Ich sitze hier im skate-aid Hostel in der Nähe von Butwal, Nepal, in der Kälte und trinke meinen Morgenkaffee im Januarnebel. Der Morgen erwacht, Hähne krähen, die Luft ist kühl, die Menschen rühren sich langsam. Seit fast drei Monaten bin ich hier Volontär bei skate-aid international. Wenn ich über meine Zeit hier nachdenke, bin ich so unglaublich dankbar für diese Gelegenheit. Ich habe so viel Spaß gehabt und die Kids bringen mich jeden Tag zum Lächeln.
Wir verbringen unsere Tage damit, Chiya (nepalesischer gewürzter Milchtee) zu trinken, Dal Baht (Linsen und Reis) zu essen und zu skaten. Von Montag bis Samstag bieten wir von 16 Uhr bis zum Einbruch der Dunkelheit Skateboard-Workshops im Dhunga skate-aid Skatepark an. Vor unseren Sessions vertrieben wir uns die Zeit mit Street-Session, „Abenteuern“, Workshop-Planung und der chilligen Atmosphäre des skate-aid Hostels.
Dies war meine erste Reise nach Nepal und ich wusste nur, dass es die Heimat der Himalaya-Bergkette und des höchsten Berges der Welt ist. Es war eine ziemliche Überraschung zu erfahren, dass ich mich in Butwal nur auf etwa 280 m Höhe befinden würde. Wir waren quasi im Flachland, wo die Ausläufer in nördlicher Richtung allmählich bis zu den großen Höhen des Annapurna ansteigen. Fährt man nach Süden, gelangt man nach Indien und an die Wasserscheide des Ganges.

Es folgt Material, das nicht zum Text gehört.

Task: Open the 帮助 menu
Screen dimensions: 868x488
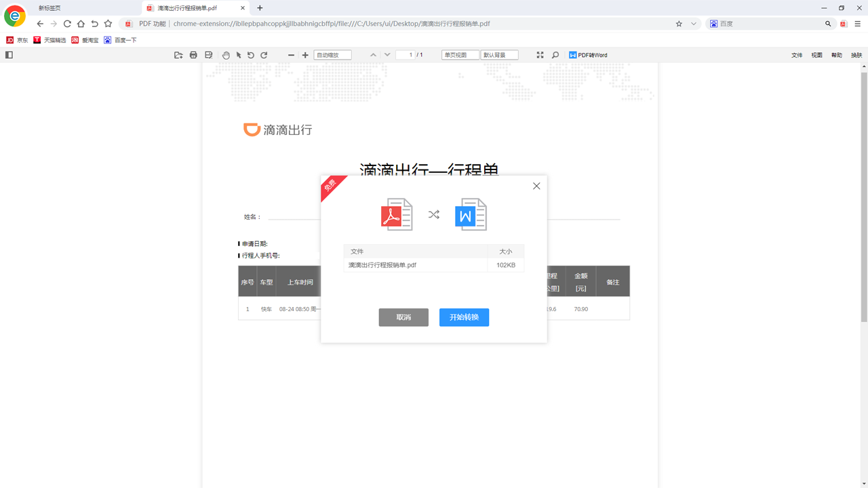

Der Skatepark befindet sich in Sichtweite der skate-aid-Herberge am ländlichen Stadtrand von Butwal in Tiltomatta. Butwal ist eine Stadt mit etwa 200.000 Einwohnern, aber hier draußen in Tiltomatta ist das Leben sehr geruhsam. Ziegenherden ziehen vorbei, Kühe streifen durch die Straßen, Bauern bewirtschaften ihre Felder und Fischer versuchen ihr Glück im Fluss. Man hat viel Zeit, um seine Gedanken zu sammeln, zu lesen, schreiben, zeichnen, träumen oder an einem Hobby oder Projekt zu arbeiten, Mit den einheimischen Skate-Homies werden kleine Ausflüge geplant, zum Beispiel zum Geburtsort von Buddha.
Am Nachmittag machen wir uns immer auf den Weg zum Skatepark und werden von Kindern, mit einem höflichen Namaste begrüßt, wobei sie ihre Hände aneinanderlegen, Handfläche an Handfläche. Gemeinsam wird sich dann um den Park gekümmert: zum Beispiel Müll aufgesammelt und die gefallenen Blätter und den Kies vom Skatepark weggefegt. Dann machen wir ein paar Aufwärm- und Dehnübungen, die entweder von einem Skate-Coach angeleitet werden, oder - wenn man den Kindern wirklich den Tag besonders versüßen will - von ihnen selbst durchgeführt werden. Nach dem Aufwärmen verteilen wir Safety Gear und Skateboards und dann geht es los. Die Kinder verblüffen mich jeden Tag mit ihrer Begeisterung und ihrem Talent. Sie machen schnell Fortschritte und sind begierig darauf, mehr zu lernen. Sie entwickeln nicht nur ihre technischen Fähigkeiten auf dem Skateboard, sondern wachsen auch in einem positiven, sicheren und lustigen Lernumfeld auf.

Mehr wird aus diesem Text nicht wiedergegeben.